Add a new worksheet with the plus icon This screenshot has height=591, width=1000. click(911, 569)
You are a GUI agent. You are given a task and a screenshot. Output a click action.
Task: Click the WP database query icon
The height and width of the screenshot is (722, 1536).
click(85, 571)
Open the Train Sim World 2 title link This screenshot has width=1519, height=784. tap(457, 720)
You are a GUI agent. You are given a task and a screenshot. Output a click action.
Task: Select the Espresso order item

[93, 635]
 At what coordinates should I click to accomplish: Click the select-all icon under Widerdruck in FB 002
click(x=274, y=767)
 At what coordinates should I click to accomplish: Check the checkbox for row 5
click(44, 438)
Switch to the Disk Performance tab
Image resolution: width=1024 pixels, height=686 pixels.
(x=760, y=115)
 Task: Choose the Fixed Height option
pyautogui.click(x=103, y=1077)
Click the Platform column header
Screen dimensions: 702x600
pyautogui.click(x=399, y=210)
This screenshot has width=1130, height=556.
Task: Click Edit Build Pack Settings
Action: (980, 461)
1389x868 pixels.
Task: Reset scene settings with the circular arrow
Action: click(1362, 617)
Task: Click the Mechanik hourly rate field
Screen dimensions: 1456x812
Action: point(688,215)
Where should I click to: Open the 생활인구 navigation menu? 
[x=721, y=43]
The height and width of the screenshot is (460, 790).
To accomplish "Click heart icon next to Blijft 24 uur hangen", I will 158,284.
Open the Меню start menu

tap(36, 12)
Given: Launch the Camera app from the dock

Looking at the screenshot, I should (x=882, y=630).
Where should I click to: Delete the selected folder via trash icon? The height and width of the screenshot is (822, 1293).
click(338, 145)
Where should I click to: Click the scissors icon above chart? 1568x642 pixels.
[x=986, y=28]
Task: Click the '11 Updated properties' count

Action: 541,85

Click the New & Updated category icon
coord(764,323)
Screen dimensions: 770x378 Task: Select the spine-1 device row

****************

Extract every line above exactly as it stands.

Add a new worksheet with the plus icon This screenshot has height=591, width=1000. click(911, 569)
You are a GUI agent. You are given a task and a screenshot. Output a click action.
Task: Click the WP database query icon
The height and width of the screenshot is (722, 1536).
click(85, 571)
Open the Train Sim World 2 title link This screenshot has width=1519, height=784. tap(457, 720)
You are a GUI agent. You are given a task and a screenshot. Output a click action.
Task: Select the Espresso order item

[93, 635]
 At what coordinates should I click to accomplish: Click the select-all icon under Widerdruck in FB 002
click(x=274, y=767)
 At what coordinates should I click to accomplish: Check the checkbox for row 5
click(44, 438)
Switch to the Disk Performance tab
Image resolution: width=1024 pixels, height=686 pixels.
(x=760, y=115)
 Task: Choose the Fixed Height option
pyautogui.click(x=103, y=1077)
Click the Platform column header
Screen dimensions: 702x600
pyautogui.click(x=399, y=210)
This screenshot has width=1130, height=556.
Task: Click Edit Build Pack Settings
Action: (980, 461)
1389x868 pixels.
Task: Reset scene settings with the circular arrow
Action: click(1362, 617)
Task: Click the Mechanik hourly rate field
Screen dimensions: 1456x812
Action: point(688,215)
Where should I click to: Open the 생활인구 navigation menu? 
[x=721, y=43]
The height and width of the screenshot is (460, 790).
To accomplish "Click heart icon next to Blijft 24 uur hangen", I will 158,284.
Open the Меню start menu

tap(36, 12)
Given: Launch the Camera app from the dock

Looking at the screenshot, I should (x=882, y=630).
Where should I click to: Delete the selected folder via trash icon? The height and width of the screenshot is (822, 1293).
click(338, 145)
Where should I click to: Click the scissors icon above chart? 1568x642 pixels.
[x=986, y=28]
Task: Click the '11 Updated properties' count

Action: 541,85

Click the New & Updated category icon
coord(764,323)
Screen dimensions: 770x378 Task: Select the spine-1 device row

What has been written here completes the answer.